## [DATA FOR THIS TASK]
◆ ◆ ◆ ◆

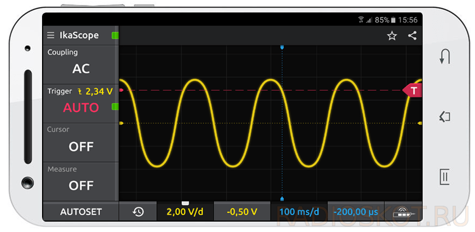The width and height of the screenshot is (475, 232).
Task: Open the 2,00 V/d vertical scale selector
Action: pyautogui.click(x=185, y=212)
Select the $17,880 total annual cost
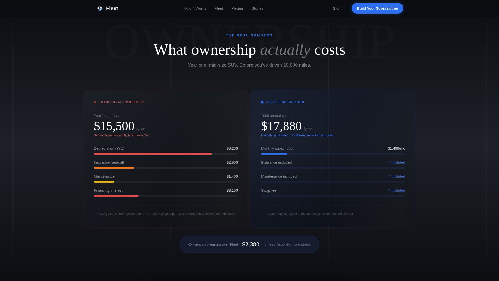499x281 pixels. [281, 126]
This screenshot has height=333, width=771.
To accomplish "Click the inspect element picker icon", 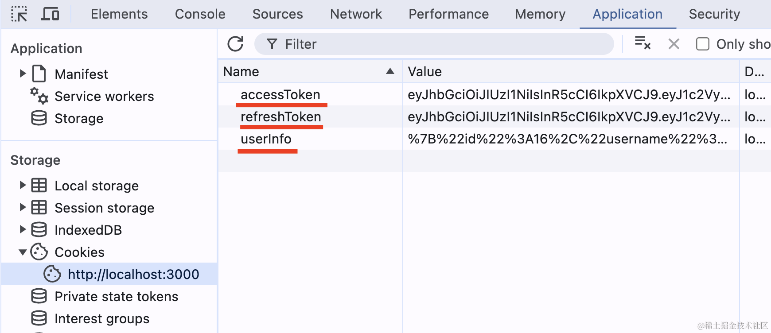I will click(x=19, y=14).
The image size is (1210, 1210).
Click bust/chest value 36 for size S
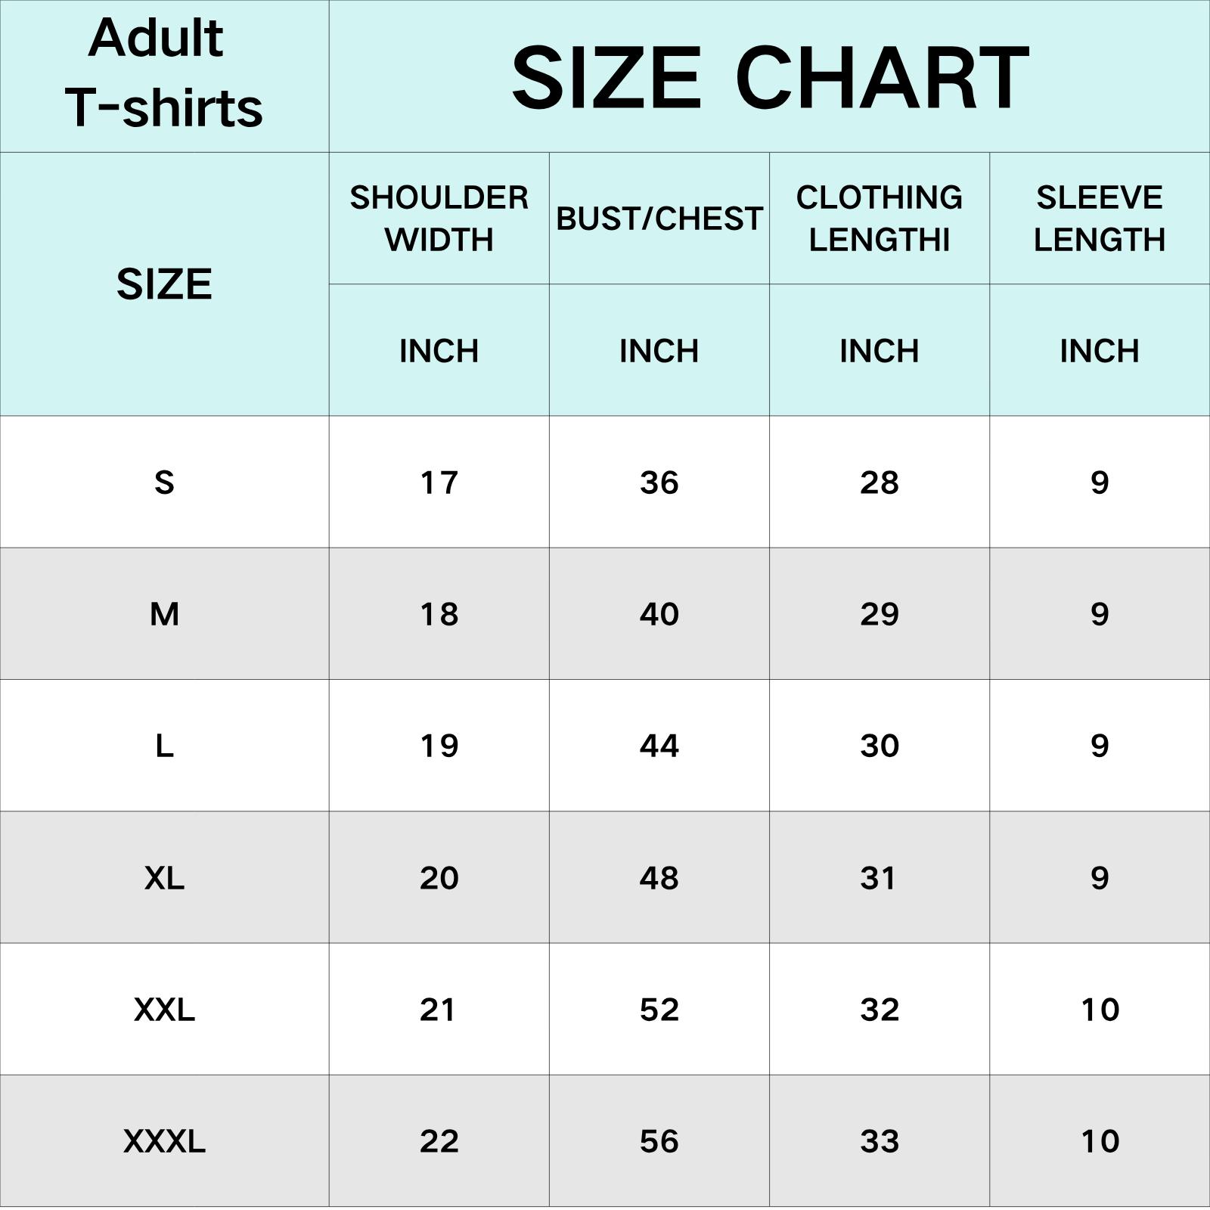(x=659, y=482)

◆ ◆ ◆ ◆

## [WHAT YOU NEED TO DO]
Quote the records from the line containing "The image size is (1210, 1210)." through the end of the records, word for word. Leave out the pictures.

## [CORRECT RESULT]
The image size is (1210, 1210).
Click bust/chest value 36 for size S
(x=659, y=482)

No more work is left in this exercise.